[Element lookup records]
▬▬▬▬▬▬▬▬▬▬
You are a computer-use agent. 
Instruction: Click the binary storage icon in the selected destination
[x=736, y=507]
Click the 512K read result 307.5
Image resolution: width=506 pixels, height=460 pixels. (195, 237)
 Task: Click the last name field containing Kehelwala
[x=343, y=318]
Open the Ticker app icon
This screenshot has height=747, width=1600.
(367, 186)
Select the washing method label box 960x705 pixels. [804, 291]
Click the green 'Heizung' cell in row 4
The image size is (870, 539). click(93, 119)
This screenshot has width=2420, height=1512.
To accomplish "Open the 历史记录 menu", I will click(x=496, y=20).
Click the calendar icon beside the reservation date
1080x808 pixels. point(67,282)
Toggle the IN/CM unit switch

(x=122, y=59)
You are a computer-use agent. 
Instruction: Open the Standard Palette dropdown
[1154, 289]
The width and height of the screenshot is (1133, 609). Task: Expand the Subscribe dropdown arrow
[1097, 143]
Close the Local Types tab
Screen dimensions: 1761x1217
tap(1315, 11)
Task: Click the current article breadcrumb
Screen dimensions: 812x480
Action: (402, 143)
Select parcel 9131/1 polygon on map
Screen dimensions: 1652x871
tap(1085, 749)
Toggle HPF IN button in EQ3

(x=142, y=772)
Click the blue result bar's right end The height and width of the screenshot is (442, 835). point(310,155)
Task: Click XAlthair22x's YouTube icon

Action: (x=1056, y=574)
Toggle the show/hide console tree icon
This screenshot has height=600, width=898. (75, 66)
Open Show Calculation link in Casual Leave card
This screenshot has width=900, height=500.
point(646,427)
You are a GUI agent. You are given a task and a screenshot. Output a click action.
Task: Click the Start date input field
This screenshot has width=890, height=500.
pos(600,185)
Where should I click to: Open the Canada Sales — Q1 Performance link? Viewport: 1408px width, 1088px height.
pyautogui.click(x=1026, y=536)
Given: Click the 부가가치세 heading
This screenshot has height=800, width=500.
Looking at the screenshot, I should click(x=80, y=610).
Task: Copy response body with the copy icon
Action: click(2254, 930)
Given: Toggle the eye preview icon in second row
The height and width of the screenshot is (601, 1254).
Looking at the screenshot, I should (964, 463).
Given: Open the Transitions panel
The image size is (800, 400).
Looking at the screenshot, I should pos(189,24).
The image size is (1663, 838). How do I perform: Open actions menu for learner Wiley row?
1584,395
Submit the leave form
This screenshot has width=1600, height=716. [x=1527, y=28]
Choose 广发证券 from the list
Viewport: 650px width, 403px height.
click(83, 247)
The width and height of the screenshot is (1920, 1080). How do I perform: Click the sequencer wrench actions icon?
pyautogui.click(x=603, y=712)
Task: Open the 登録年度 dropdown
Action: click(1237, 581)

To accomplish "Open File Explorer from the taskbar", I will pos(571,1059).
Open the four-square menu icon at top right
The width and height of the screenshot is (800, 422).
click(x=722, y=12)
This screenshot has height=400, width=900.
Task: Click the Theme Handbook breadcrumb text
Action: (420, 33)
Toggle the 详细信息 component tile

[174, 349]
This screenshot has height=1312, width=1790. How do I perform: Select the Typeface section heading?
▬▬▬▬▬▬▬▬▬▬
## WHAT YOU HAVE TO DO
Please collect every line of the data above that contains the string "Open", and copy each one out. Count a line only if the capitalization matches.

## EXERCISE ANSWER
Open the Ticker app icon
To accomplish "Open the 历史记录 menu", I will click(x=496, y=20).
Instruction: Open the Standard Palette dropdown
Open Show Calculation link in Casual Leave card
Where should I click to: Open the Canada Sales — Q1 Performance link? Viewport: 1408px width, 1088px height.
Given: Open the Transitions panel
The image size is (1663, 838). How do I perform: Open actions menu for learner Wiley row?
Task: Open the 登録年度 dropdown
To accomplish "Open File Explorer from the taskbar", I will pos(571,1059).
Open the four-square menu icon at top right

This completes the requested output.